A U.N. military truck patrols on the road linking Mangina to Beni, the current epicenter of the Ebola outbreak in Democratic Republic of the Congo.
John Wessels/Getty Images

Last month Virgil Attia found himself surrounded by an angry crowd.

“Some of them had picked up rocks,” he recalls, speaking in French. “Some had empty bottles.”

Attia is an official with the International Federation of the Red Cross. He’s originally from Benin but based in a city in Democratic Republic of the Congo that is the current epicenter of an Ebola outbreak that has been raging there since August.

When someone in the community dies of Ebola at home, the Red Cross has been sending teams to collect the body and conduct a safe burial. Normally Attia coordinates these teams out of his office. But on this day he had come along as a team set out to pick up the body of a 7-year-old boy.

Attia says the crowd of about 150 people started gathering as soon as the team arrived in the neighborhood. At first people were just watching as the team pulled on protective suits and walked into the house.

Then, says Attia, just as the team was about to put the boy into a body bag, “the boy’s father rushed in and said he’d changed his mind. He didn’t want his son taken this way.”

That’s when the mood in the crowd shifted in an instant — from curious to menacing. The team immediately backed off and started taking off their suits – now contaminated with Ebola virus — as quickly as they dared.

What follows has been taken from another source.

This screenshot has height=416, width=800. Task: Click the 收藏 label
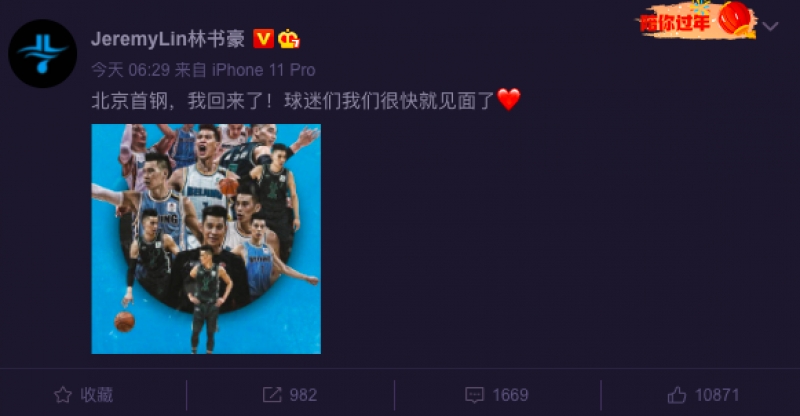coord(96,395)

“You just fear the worst,” says Attia. “You’re trying not to look like you’re rushing because showing fear will provoke the crowd. But you’re also trying to get out before someone throws the first rock. Because you know once that happens everyone will start throwing.”

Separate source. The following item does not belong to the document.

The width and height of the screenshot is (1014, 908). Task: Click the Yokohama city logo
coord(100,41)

Attia and the others managed to drive off in time. Just a few weeks later another burial team in a nearby city was less fortunate. A crowd pelted them with rocks. “Two of the team members were seriously injured,” notes Attia.

The DRC’s government reports that on average burial teams, health workers and other responders are being threatened like this as often as three or four times a week.

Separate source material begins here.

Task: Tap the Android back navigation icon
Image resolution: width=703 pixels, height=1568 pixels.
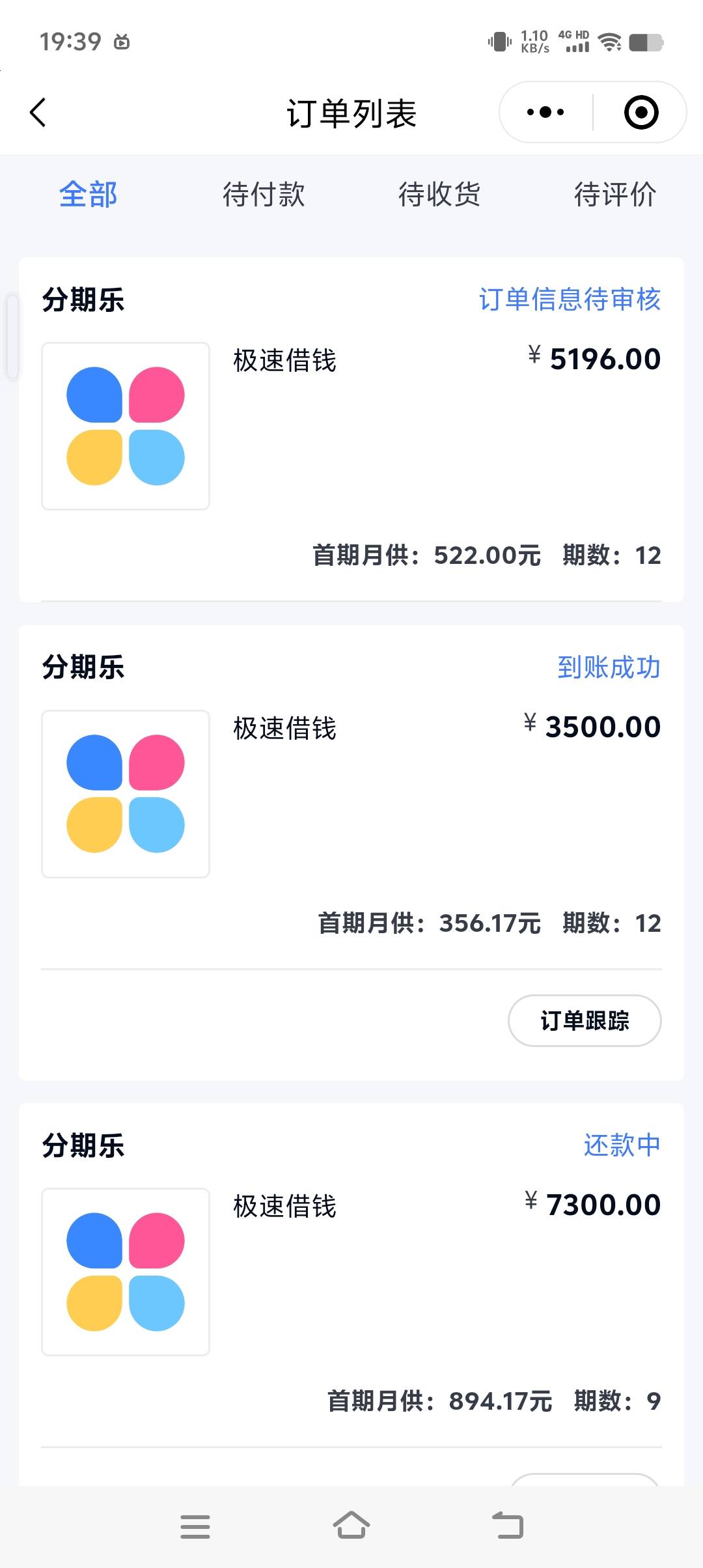Action: pyautogui.click(x=508, y=1525)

Partly it’s because many people in the communities where Ebola is now spreading had never heard of it — so they’re resistant to giving up their loved ones to strangers in scary plastic suits.

But there’s another issue, says Ashish Pradhan, a U.S.-based senior analyst with International Crisis Group, a research organization that is a leading authority on conflict areas: “The local population is very distrustful of the government. Their default mode is not to trust the government.”

Even though this part of the DRC has a lot of mineral wealth, people are desperately poor. “They haven’t seen anything from this government,” says Pradhan. And so many have concluded that the ruling authorities only care about exploiting the wealth for themselves.